Your tasks »
1. From the essay on Leonhard Euler, reproduce verbatim the part that opens with the words containing "So Much For" and closes with "π, e and i).".
2. According to the essay on Leonhard Euler, what makes Euler's formula clever? Answer in one to three sentences.
3. Translate into French the following sentence from the essay on Leonhard Euler: "For the universe is not merely expanding in every direction, but said expansion is growing faster and faster by the nanosecond."

Passage for review »
Sunday, December 03, 2006

So Much For Everything, then!

by Ed Rehmus

Leonhard Euler, a Swiss mathematician of the 18th Century who was clever enough to point out that the fundamental logarithmic number e multiplied by itself the square root of minus one time(s), and that then multiplied by itself 3.14159265... times cannot be saved from non-existence by the addition of one, but at least is nothing less than zero. This is clever because the formula successfully contains all five fundamental numbers (0, 1, π, e and i).

Leonhard Euler image
Leonhard Euler

Even less relevant, however, was his announce-ment to the atheist Denis Diderot, "Sir, (a+b)n/ n = x, hence God exists!" Since Diderot was not a mathe-matician he was totally bumfuzzled by that. But since Euler went on to challenge the atheist, "what do you say to that?" Leonhard obviously must have had more to say than that the sum of any two known rational numbers to some power (presumably not zero) and then divided by that power will equal some unknown number. Unfortunately, since Diderot fled the scene red-faced and bladder-emptied by this puffball, the ultimate proof of God's existence remains untransmitted to us.

Although mathematics is probably the most thorough-going of all man's anthropomorphic pursuits, it still cannot break free of anthropomorphism itself. It uses a symbolically human abstraction of human logic to prove purely human questions and to set the parameters of purely human quests. Since we cannot understand any intelligence higher than our own we can never properly evaluate the limits of our confinement nor its priority in the cosmic ladder.

There are yet a few wisemen of the tribe, mirabile dictu, who insist that things are just as wonderful as they have always been. Isn't motherhood still the purpose of existence? Dubya may have his faults, but he is still our president, isn't he? Global warming will help us cut down on our fuel bills, won't it? Why do I need Medicare if I never get sick? Amidst such incontrovertible axioms, Euler's incandescent formula sends rays of glaring irrelevance over the whole meaningless night of Panglossian optimism.

But now into this darkness comes a devastating, heart-stabbing news flash from current astronomy that the universe is about to become even darker. For the universe is not merely expanding in every direction, but said expansion is growing faster and faster by the nanosecond. Within a relatively short time we shall have blown far outside the range of all the stars to find ourselves spinning alone and silent in empty space. Solipsism seems not only the province of anthropism but is apparently the irrational, if not downright nonsensical, predilection of astrophysics as well.

You might well ask, what virus it is that causes a cell to explode. Then maybe some 21st Century Euler could measure the velocity thereof, provided of course he was able to decide whether to use a microcosmic, macrocosmic or anthropocosmic hourglass.

Provided data »
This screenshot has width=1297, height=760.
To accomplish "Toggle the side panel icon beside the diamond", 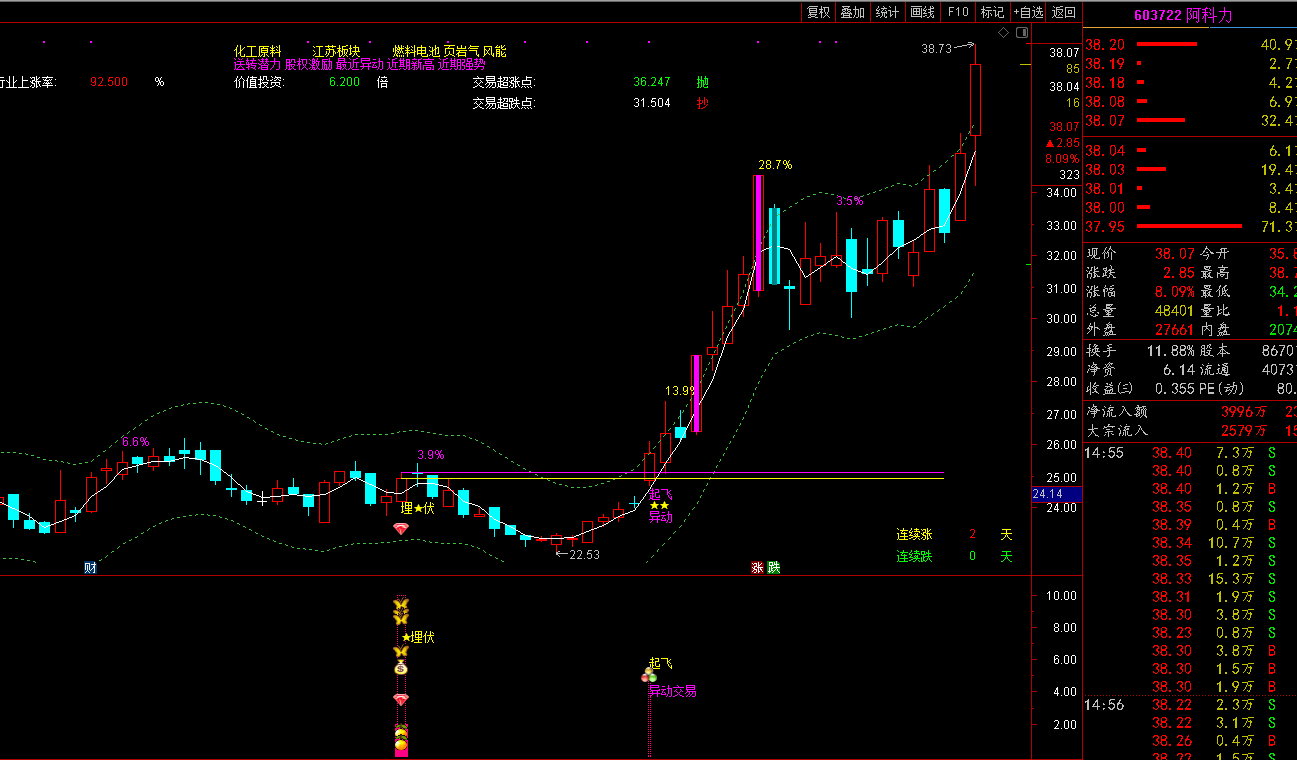I will [x=1021, y=32].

Per-task answers »
1.
So Much For Everything, then!

by Ed Rehmus

Leonhard Euler, a Swiss mathematician of the 18th Century who was clever enough to point out that the fundamental logarithmic number e multiplied by itself the square root of minus one time(s), and that then multiplied by itself 3.14159265... times cannot be saved from non-existence by the addition of one, but at least is nothing less than zero. This is clever because the formula successfully contains all five fundamental numbers (0, 1, π, e and i).

2. The formula is clever because it contains all five fundamental numbers: 0, 1, π, e and i.

3. Car l'univers ne fait pas que s'étendre dans toutes les directions, mais ladite expansion s'accélère de plus en plus à chaque nanoseconde.